• WORK ORDER:
What you return must be every line from the beginning of the data through the line holding "Task: Click the hollow", unchanged.

• INPUT FOR THIS TASK:
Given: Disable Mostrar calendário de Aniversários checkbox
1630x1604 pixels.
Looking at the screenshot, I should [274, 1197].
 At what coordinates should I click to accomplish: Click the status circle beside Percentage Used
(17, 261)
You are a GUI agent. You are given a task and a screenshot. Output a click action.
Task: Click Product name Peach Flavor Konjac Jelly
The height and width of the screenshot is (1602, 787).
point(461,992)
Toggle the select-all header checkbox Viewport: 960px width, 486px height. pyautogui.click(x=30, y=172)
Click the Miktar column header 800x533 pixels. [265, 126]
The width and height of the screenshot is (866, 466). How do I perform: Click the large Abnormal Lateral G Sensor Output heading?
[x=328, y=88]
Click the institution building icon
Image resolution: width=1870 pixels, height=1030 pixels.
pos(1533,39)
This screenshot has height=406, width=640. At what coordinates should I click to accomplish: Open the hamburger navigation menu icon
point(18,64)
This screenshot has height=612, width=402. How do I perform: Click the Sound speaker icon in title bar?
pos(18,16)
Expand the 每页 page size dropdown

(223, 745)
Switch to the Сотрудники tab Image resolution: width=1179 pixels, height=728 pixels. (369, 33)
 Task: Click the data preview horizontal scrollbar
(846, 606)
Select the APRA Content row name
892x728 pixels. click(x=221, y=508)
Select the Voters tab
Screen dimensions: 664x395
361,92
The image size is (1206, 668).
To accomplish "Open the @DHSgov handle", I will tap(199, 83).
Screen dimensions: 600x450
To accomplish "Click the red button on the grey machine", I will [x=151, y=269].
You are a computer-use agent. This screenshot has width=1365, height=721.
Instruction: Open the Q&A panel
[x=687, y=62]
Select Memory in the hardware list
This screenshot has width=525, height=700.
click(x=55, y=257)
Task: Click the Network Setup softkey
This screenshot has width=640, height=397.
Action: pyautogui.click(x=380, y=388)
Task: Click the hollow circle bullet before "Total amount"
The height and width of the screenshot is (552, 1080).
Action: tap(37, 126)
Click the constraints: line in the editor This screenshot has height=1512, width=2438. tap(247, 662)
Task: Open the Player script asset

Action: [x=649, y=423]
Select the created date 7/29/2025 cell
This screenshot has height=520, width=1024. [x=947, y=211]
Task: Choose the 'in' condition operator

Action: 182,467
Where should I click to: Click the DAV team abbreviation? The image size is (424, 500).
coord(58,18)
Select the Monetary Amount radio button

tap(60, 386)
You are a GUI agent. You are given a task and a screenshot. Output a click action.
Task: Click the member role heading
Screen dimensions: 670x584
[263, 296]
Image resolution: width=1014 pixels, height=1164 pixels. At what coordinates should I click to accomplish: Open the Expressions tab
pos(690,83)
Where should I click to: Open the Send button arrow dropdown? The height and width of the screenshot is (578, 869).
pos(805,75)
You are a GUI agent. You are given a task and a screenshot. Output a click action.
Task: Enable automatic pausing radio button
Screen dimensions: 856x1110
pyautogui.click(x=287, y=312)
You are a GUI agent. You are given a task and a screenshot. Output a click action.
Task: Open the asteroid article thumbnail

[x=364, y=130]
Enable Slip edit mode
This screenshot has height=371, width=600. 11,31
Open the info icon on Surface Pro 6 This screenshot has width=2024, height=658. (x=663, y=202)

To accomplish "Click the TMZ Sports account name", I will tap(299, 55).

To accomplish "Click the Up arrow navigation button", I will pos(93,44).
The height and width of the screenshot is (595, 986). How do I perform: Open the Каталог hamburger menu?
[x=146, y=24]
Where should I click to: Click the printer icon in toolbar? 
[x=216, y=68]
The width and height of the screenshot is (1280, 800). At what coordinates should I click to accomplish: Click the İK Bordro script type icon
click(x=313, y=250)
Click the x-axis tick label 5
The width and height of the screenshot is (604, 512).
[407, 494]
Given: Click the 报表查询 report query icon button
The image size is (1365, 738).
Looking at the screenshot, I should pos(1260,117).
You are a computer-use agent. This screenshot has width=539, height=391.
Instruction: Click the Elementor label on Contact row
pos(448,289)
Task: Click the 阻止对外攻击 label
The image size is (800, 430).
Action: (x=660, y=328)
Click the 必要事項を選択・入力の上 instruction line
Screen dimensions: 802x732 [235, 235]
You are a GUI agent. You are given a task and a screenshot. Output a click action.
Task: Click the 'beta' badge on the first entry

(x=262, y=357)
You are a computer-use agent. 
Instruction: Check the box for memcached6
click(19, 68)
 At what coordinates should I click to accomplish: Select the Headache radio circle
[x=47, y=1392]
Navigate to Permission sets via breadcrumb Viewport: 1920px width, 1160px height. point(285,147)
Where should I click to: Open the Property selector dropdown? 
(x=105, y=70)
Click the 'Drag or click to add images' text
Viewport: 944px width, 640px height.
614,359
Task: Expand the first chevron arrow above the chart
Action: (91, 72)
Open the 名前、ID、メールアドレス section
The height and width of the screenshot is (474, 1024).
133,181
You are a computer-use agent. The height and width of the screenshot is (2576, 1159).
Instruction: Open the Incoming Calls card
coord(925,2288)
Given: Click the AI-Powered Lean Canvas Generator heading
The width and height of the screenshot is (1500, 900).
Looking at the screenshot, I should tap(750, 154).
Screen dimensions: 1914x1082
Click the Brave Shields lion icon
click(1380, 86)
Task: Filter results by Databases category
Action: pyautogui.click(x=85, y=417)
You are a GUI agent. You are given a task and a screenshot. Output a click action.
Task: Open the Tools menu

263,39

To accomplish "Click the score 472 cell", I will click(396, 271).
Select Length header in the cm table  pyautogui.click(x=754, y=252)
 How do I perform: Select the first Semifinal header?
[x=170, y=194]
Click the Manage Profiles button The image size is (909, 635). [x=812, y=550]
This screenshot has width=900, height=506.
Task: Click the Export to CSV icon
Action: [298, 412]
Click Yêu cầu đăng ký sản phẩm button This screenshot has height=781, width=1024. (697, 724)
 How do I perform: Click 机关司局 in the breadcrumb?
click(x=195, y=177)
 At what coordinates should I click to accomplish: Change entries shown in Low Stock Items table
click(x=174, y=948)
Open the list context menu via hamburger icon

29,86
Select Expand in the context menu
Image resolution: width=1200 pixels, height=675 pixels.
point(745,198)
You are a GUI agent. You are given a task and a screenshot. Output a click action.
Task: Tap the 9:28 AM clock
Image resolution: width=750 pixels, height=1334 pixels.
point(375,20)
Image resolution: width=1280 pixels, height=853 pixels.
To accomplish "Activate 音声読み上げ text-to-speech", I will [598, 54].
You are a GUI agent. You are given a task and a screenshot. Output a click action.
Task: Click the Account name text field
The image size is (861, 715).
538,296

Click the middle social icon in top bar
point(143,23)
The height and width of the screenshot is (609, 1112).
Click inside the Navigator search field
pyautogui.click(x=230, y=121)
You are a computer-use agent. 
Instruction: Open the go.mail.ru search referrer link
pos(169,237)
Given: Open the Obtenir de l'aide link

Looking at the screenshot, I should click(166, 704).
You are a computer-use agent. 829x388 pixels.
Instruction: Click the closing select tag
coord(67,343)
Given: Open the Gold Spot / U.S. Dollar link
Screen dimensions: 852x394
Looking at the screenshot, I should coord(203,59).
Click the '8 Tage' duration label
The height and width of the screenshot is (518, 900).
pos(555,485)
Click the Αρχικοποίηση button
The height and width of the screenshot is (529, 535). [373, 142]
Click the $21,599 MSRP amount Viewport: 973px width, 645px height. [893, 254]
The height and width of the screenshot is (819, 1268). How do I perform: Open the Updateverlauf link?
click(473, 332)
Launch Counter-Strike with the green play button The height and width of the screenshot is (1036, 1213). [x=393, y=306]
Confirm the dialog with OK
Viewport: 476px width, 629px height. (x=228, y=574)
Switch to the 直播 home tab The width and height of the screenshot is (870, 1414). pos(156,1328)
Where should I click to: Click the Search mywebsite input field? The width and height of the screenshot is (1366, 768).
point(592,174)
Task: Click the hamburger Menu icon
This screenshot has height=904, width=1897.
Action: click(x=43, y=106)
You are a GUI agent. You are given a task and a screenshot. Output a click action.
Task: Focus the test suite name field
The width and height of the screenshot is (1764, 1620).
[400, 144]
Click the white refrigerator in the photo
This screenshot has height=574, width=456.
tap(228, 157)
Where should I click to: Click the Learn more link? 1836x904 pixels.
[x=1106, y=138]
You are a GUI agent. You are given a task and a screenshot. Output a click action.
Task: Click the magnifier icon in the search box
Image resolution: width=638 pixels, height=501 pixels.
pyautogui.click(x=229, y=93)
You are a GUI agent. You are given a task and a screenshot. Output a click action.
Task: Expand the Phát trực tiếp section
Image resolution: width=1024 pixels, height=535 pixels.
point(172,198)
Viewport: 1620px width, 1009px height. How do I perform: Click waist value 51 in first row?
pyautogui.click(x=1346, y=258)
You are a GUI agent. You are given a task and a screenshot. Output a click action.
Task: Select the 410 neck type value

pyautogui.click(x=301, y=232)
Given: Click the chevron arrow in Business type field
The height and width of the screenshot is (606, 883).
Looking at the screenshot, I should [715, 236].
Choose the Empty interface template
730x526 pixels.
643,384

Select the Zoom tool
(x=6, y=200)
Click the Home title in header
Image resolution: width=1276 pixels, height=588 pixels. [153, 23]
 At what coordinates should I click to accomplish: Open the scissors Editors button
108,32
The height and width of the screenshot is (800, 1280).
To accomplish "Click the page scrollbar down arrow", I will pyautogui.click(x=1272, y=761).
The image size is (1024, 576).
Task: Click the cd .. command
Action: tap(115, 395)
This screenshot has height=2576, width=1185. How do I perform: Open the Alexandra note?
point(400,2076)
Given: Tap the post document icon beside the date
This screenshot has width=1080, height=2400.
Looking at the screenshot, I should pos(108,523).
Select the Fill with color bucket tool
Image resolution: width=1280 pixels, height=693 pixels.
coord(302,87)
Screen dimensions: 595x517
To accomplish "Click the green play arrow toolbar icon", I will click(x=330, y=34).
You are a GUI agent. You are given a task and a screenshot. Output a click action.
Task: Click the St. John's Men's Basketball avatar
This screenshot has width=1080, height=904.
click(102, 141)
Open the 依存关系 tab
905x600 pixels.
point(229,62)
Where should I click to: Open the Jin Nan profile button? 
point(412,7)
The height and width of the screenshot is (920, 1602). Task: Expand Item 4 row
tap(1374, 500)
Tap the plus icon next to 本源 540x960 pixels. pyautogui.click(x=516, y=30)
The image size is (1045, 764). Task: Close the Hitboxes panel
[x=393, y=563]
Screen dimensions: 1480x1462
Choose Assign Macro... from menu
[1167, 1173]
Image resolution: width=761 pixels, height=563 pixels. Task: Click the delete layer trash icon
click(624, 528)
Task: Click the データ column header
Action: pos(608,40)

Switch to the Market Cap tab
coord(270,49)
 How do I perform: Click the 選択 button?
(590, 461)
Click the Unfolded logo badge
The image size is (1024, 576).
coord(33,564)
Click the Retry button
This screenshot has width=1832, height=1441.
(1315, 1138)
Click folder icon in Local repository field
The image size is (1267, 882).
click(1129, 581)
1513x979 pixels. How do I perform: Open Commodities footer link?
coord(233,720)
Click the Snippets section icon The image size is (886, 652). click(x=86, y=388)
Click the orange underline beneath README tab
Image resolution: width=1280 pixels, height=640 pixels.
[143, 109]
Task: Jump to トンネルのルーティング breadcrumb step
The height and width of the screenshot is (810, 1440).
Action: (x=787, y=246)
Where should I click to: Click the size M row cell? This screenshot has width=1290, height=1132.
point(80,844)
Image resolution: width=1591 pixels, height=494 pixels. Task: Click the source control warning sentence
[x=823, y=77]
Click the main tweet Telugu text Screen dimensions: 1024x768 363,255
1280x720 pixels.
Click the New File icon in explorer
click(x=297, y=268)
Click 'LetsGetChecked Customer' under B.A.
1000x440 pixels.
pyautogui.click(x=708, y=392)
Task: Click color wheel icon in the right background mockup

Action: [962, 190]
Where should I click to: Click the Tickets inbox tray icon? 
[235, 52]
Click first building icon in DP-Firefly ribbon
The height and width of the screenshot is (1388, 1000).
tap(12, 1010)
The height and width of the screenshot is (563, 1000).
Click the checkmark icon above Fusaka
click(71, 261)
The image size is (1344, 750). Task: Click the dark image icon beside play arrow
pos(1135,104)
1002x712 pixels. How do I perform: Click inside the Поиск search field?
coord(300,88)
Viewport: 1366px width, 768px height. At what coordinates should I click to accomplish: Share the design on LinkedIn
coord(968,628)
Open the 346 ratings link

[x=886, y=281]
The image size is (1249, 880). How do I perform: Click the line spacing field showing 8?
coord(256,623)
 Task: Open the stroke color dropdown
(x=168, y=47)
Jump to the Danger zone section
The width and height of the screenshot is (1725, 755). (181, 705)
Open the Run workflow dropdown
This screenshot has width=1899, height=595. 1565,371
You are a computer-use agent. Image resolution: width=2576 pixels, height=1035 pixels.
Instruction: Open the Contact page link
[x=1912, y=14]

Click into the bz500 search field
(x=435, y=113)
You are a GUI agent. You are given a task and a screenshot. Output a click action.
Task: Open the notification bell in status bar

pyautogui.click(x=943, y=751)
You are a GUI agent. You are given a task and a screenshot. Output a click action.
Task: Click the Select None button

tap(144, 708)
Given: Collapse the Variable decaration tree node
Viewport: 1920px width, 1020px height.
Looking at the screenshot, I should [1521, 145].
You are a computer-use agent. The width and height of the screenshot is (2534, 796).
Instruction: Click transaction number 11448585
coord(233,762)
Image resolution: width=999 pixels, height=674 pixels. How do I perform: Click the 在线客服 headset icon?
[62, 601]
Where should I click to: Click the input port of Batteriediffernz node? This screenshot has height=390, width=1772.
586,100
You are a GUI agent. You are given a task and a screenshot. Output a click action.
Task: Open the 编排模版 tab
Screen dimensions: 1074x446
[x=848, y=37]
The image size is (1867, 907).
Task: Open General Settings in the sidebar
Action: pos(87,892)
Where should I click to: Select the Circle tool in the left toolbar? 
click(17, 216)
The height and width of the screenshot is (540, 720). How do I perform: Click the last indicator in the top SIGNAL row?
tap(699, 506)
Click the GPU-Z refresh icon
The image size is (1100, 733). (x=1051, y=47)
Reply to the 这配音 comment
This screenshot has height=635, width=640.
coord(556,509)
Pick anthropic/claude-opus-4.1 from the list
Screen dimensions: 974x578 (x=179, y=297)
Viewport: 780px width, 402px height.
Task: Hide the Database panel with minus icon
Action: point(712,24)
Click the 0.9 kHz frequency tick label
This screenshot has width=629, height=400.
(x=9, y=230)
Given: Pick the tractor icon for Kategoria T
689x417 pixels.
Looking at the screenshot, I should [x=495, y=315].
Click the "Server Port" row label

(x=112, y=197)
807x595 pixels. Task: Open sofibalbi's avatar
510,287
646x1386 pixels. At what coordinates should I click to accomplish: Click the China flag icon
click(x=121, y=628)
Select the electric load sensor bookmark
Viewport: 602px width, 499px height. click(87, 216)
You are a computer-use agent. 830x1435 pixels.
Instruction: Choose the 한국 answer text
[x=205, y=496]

• EXERCISE SOLUTION:
Given: Disable Mostrar calendário de Aniversários checkbox
1630x1604 pixels.
Looking at the screenshot, I should [274, 1197].
 At what coordinates should I click to accomplish: Click the status circle beside Percentage Used
(17, 261)
You are a GUI agent. You are given a task and a screenshot. Output a click action.
Task: Click Product name Peach Flavor Konjac Jelly
The height and width of the screenshot is (1602, 787).
point(461,992)
Toggle the select-all header checkbox Viewport: 960px width, 486px height. pyautogui.click(x=30, y=172)
Click the Miktar column header 800x533 pixels. [265, 126]
The width and height of the screenshot is (866, 466). How do I perform: Click the large Abnormal Lateral G Sensor Output heading?
[x=328, y=88]
Click the institution building icon
Image resolution: width=1870 pixels, height=1030 pixels.
pos(1533,39)
This screenshot has height=406, width=640. At what coordinates should I click to accomplish: Open the hamburger navigation menu icon
point(18,64)
This screenshot has height=612, width=402. How do I perform: Click the Sound speaker icon in title bar?
pos(18,16)
Expand the 每页 page size dropdown

(223, 745)
Switch to the Сотрудники tab Image resolution: width=1179 pixels, height=728 pixels. (369, 33)
 Task: Click the data preview horizontal scrollbar
(846, 606)
Select the APRA Content row name
892x728 pixels. click(x=221, y=508)
Select the Voters tab
Screen dimensions: 664x395
361,92
The image size is (1206, 668).
To accomplish "Open the @DHSgov handle", I will tap(199, 83).
Screen dimensions: 600x450
To accomplish "Click the red button on the grey machine", I will [x=151, y=269].
You are a computer-use agent. This screenshot has width=1365, height=721.
Instruction: Open the Q&A panel
[x=687, y=62]
Select Memory in the hardware list
This screenshot has width=525, height=700.
click(x=55, y=257)
Task: Click the Network Setup softkey
This screenshot has width=640, height=397.
Action: pyautogui.click(x=380, y=388)
Task: Click the hollow circle bullet before "Total amount"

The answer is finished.